1)

A, B and C together can complete a piece of work in 10 days. All the three started working at it together and after 4 days A left. Then B and C together completed the work in 10 more days. A alone could complete the work in :


A) 15 days

B) 16 days

C) 25 days

D) 50 days

E) 20 days

Answer:

Option C

Explanation:

Set a = the rate of A in (piece of work)/day

b = the rate of B in (piece of work)/day

c = the rate of C in (piece of work)/day

Below is the equation for all three working together.

($10$ days )$\times$ $(a+b+c)$ = 1(piece of work)

Next we have the equation were all work together for 4 days,

then only B and C continue for $10$ more days.

($4$ days) $\times$ $(a+b+c )$ + ($10$ days)$( b + c)$ = 1(piece of work)

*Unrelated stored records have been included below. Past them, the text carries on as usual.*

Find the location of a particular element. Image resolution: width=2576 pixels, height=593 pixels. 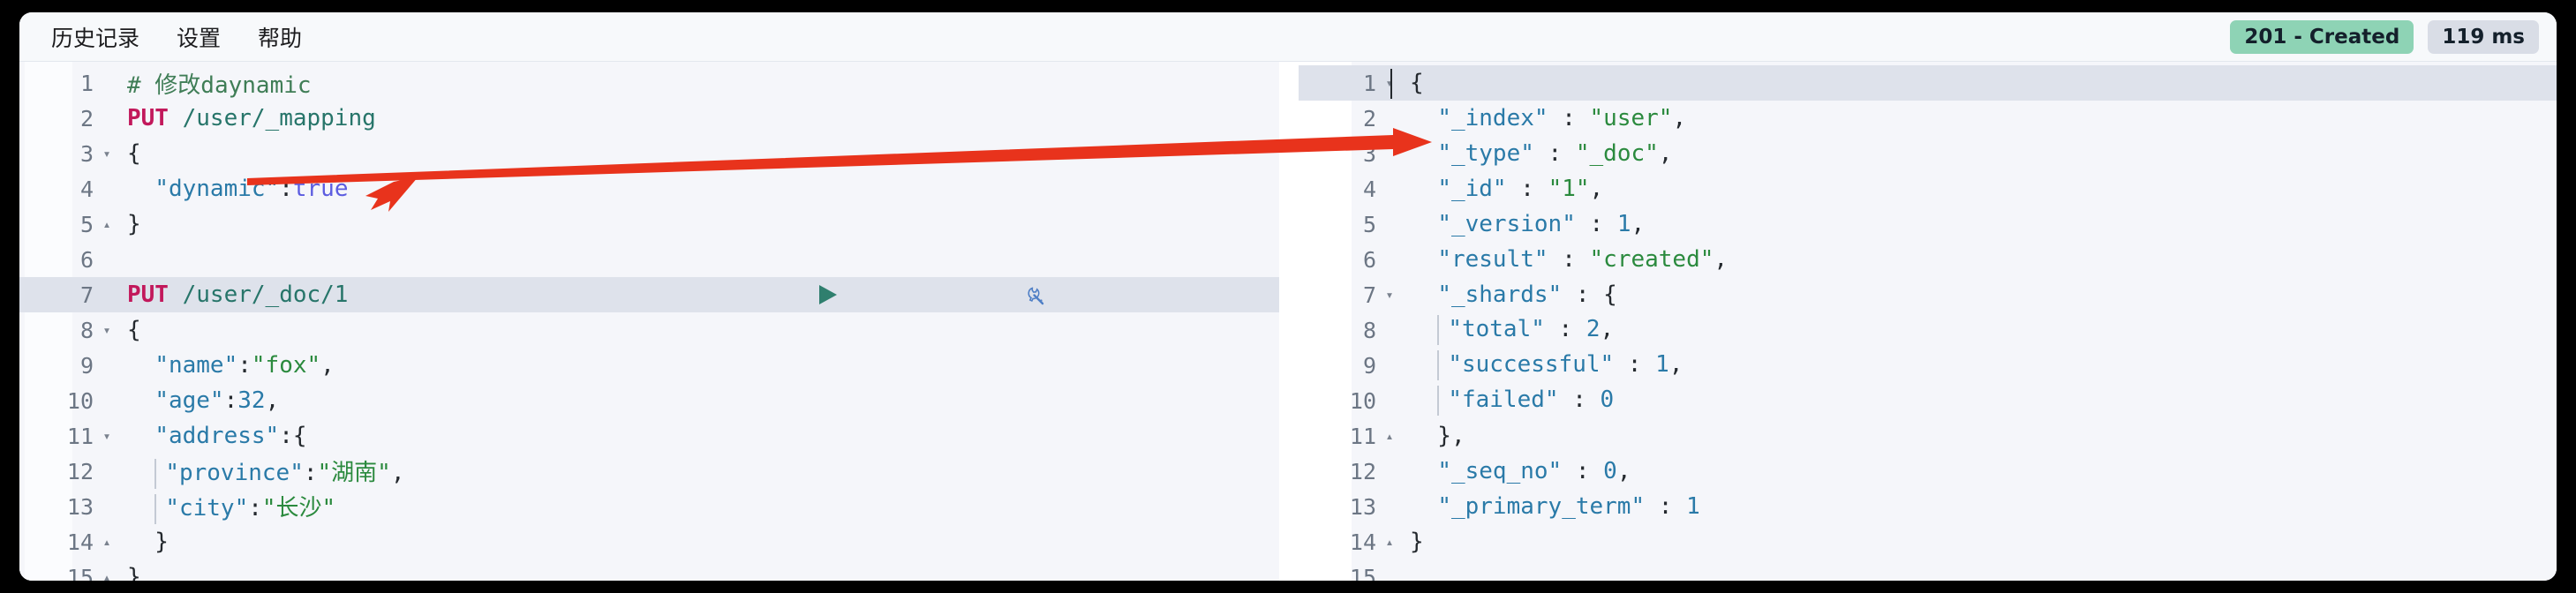

menu-settings: 设置 is located at coordinates (199, 37).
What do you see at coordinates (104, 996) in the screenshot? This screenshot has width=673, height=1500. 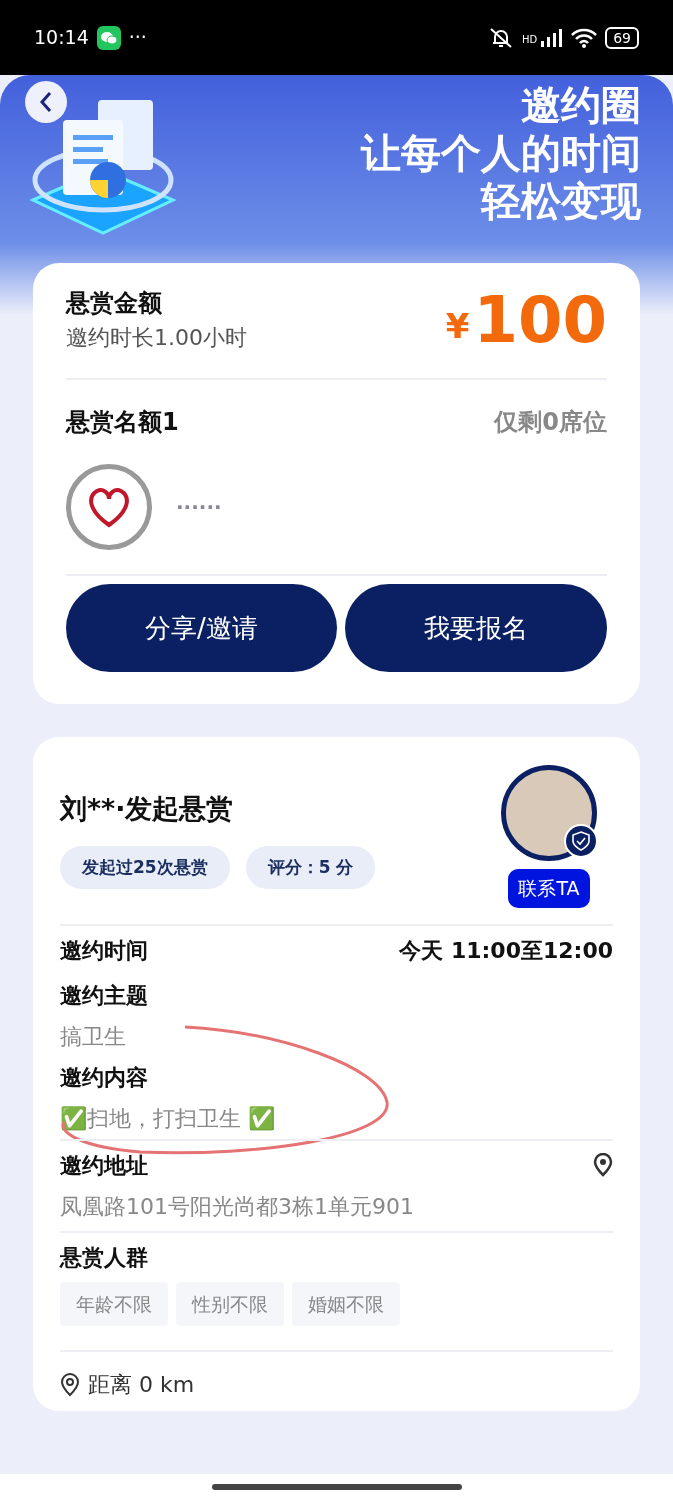 I see `detail-label: 邀约主题` at bounding box center [104, 996].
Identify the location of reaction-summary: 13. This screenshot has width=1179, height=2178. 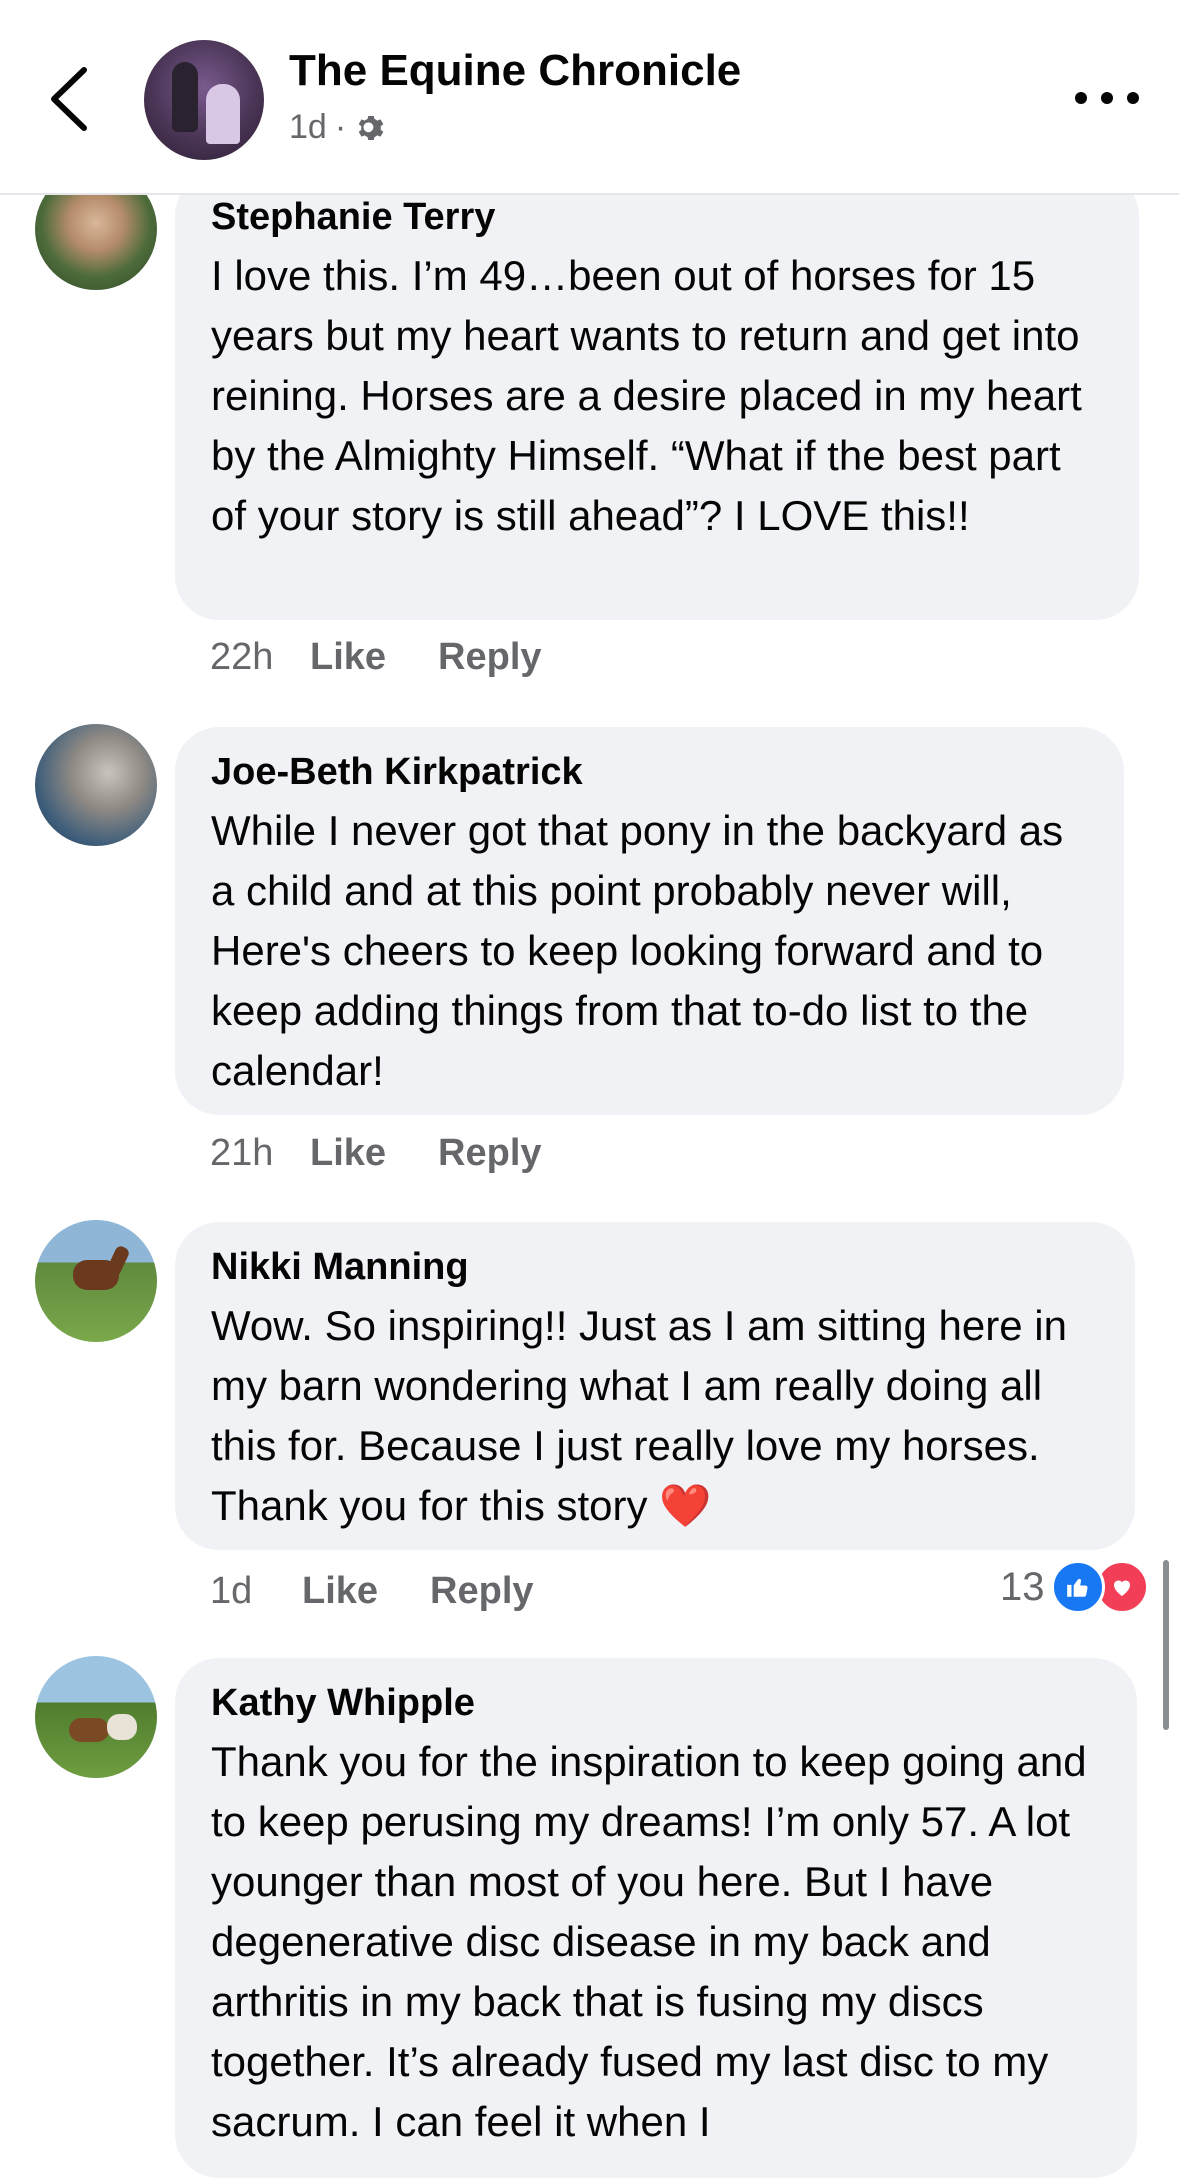
(1074, 1587).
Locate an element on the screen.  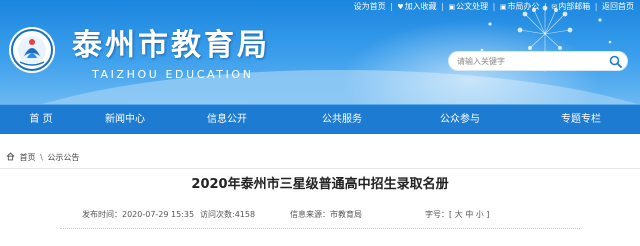
search-icon is located at coordinates (616, 62).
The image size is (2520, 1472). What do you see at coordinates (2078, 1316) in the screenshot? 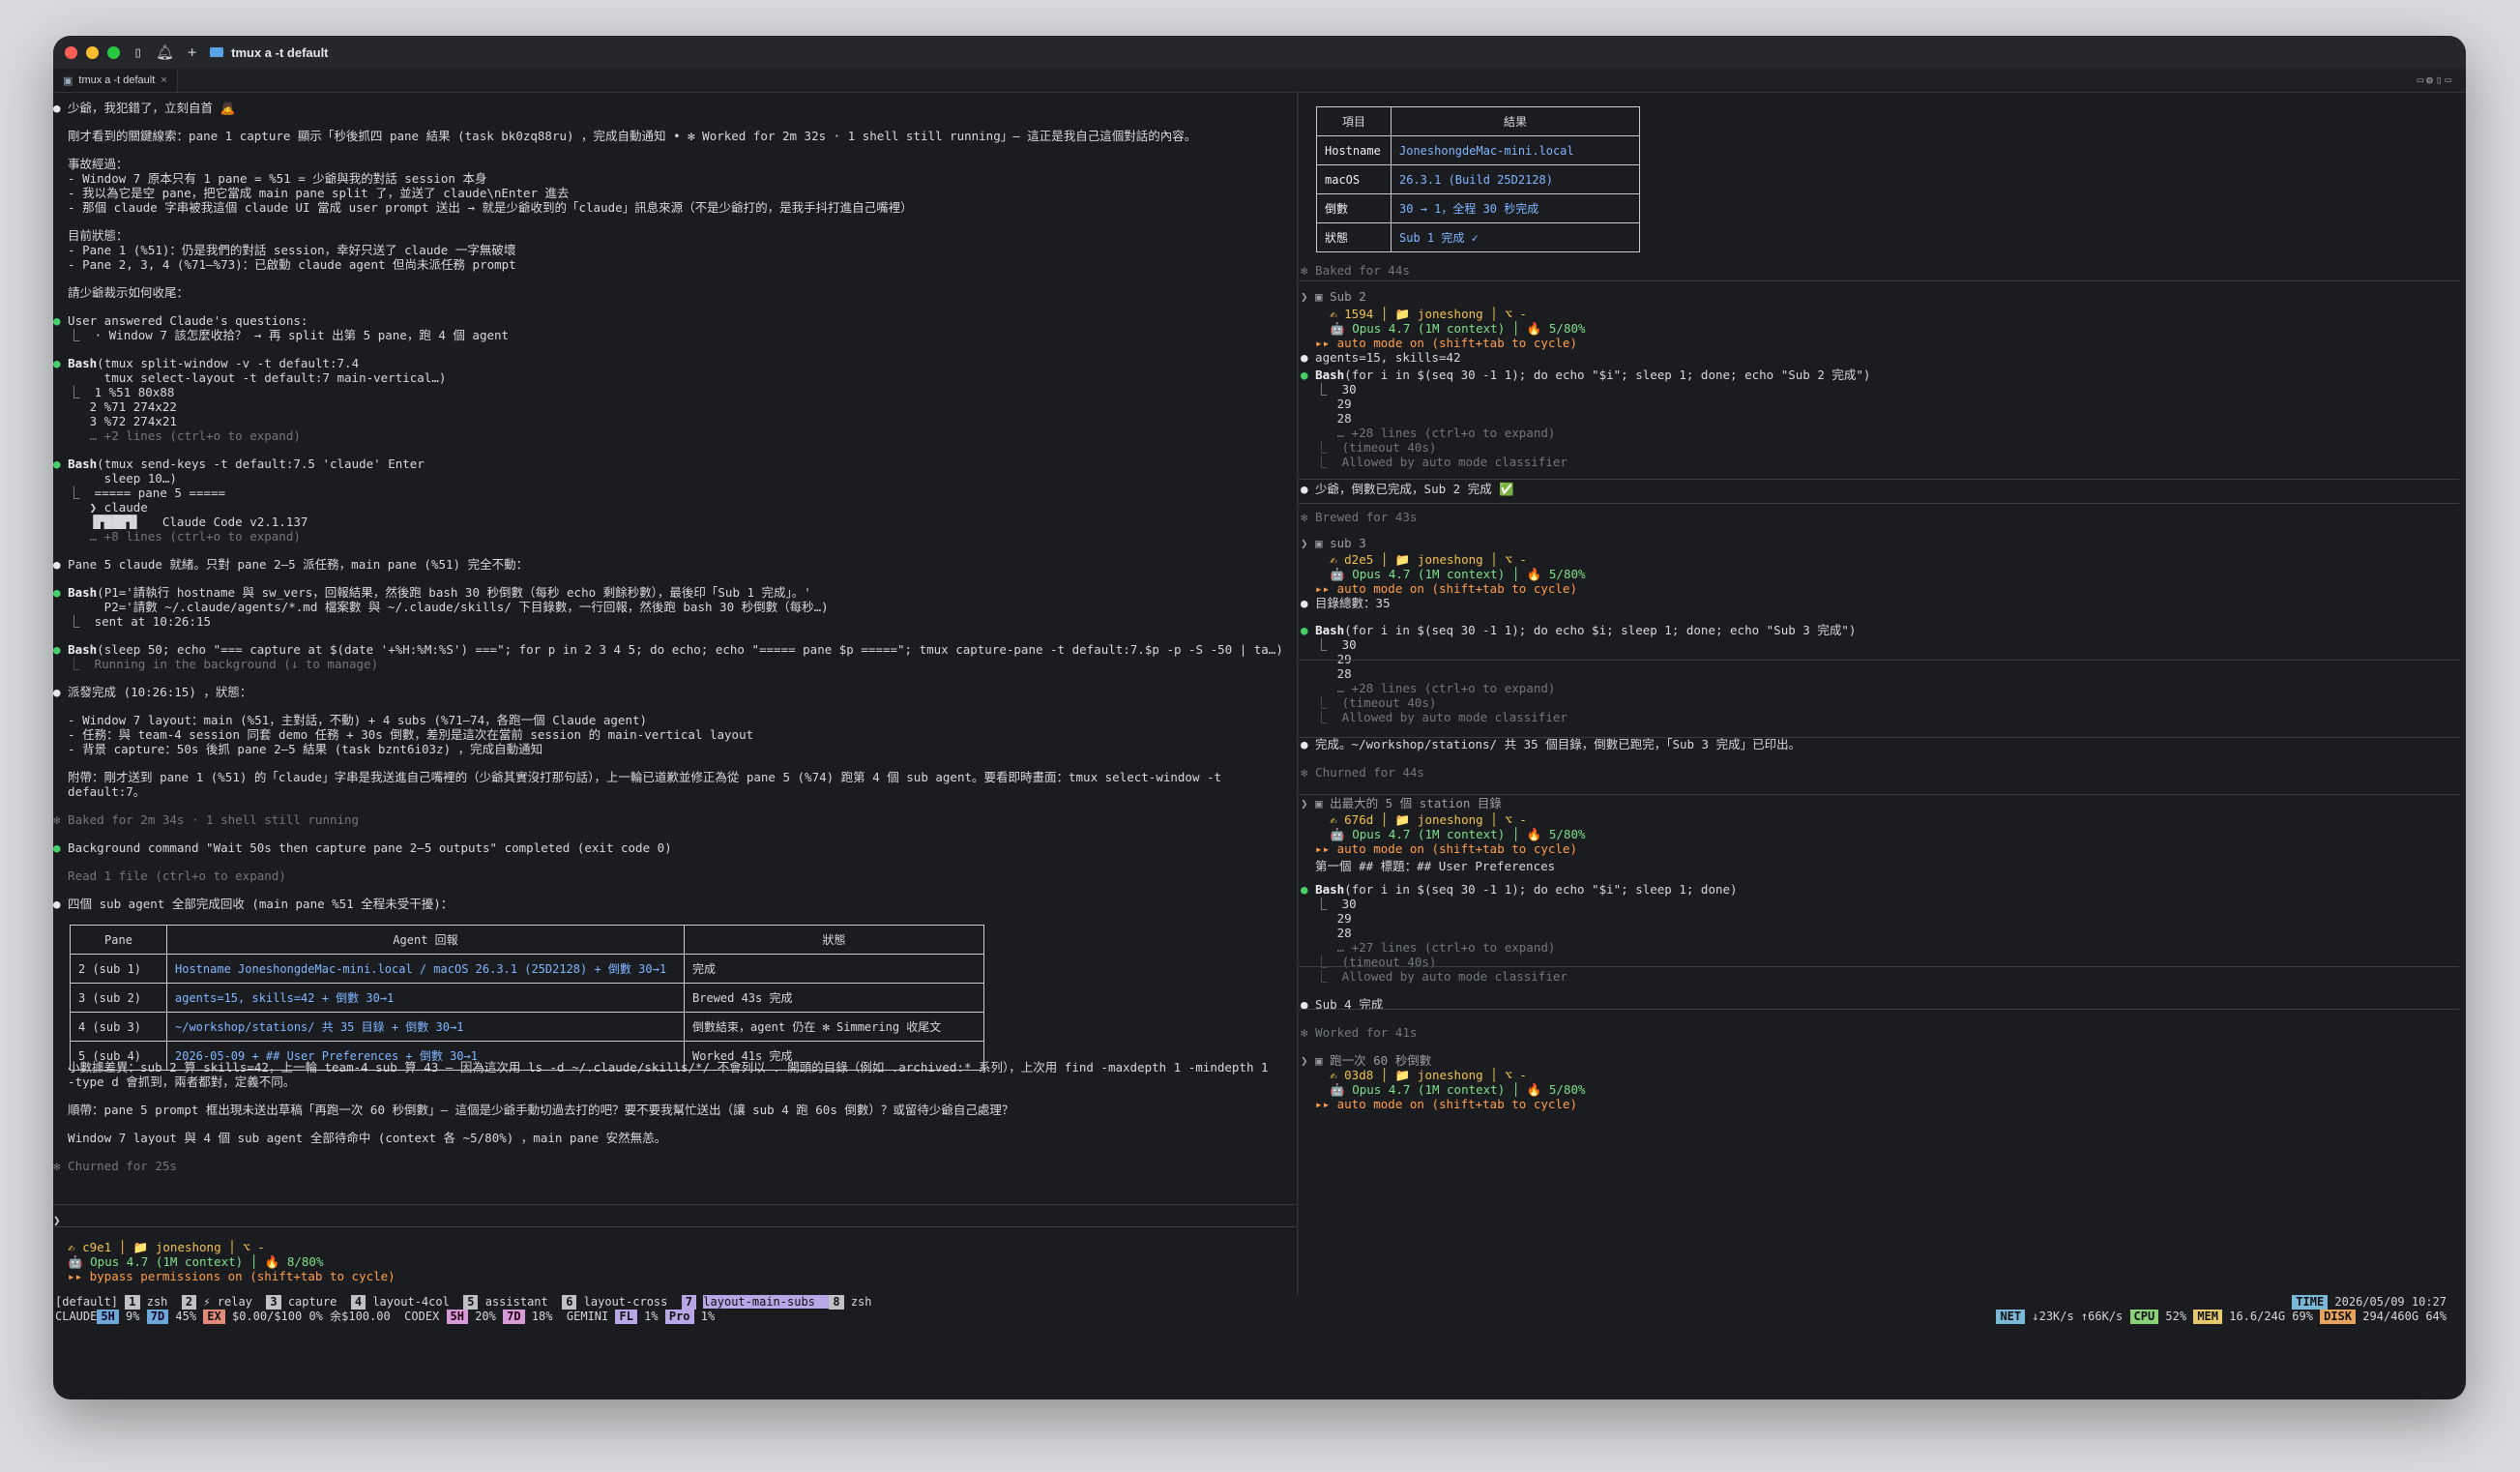
I see `stat-value: ↓23K/s ↑66K/s` at bounding box center [2078, 1316].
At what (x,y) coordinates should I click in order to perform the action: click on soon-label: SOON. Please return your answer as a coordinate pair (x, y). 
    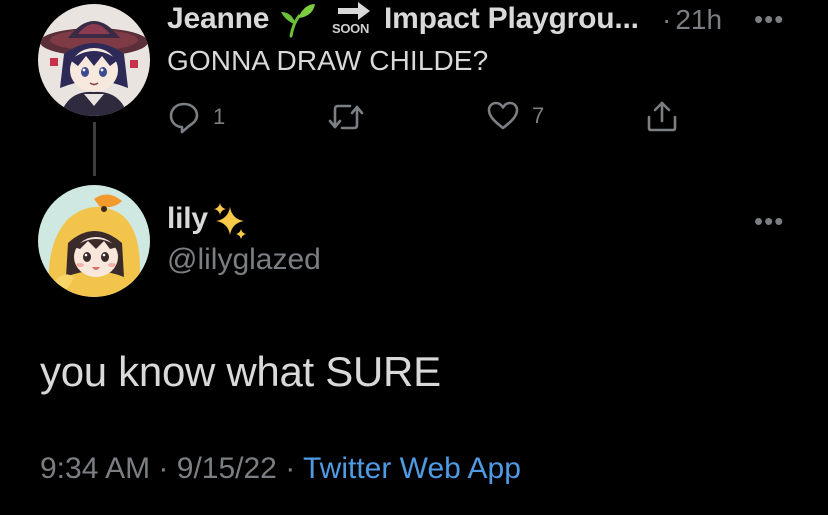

Since each left hand side is equal to 1 piece of work,

we have
($10$ days) $\times$ $( a + b + c )$ = ($4$ days) $\times$ $(a+b+c)$ + ($10$ days)$(b+c)$

and

$10(a+b+c )$ $= 4(a+b+c )$ + $10(b+c)$

$10a + 10b + 10c$ $= 4a + 4b + 4c + 10b + 10c$

combining terms

$10a+10b+10c$ $=4a+14b+14c$

Notice that we can rewrite the above as

$10a + 10(b + c)$ $=4a+4(b+c)$

if we subtract $10(b + c)$ from each side

$10a$ $=4a+4(b+c)$

subtract $4a$ from each side

$6a$ $= 4(b + c)$

divide each side by $4$

$\frac{6a}{4}$ $=(b+c)$

Recall

($10$ days) $\times$ $(a+b+c)$ = 1(piece of work) or

$10(a+b+c)$ $= 1$

So

$10a+10(b+c)$ $=1$

Now substitute $\frac{6a}{4}$ for $(b+c)$ and we have

$10a + 10\left(\frac{6a}{4}\right)$ $= 1$

$10a+15a$ $= 1$

$25a=1$

This means that A at rate a will take 25 days to complete the work.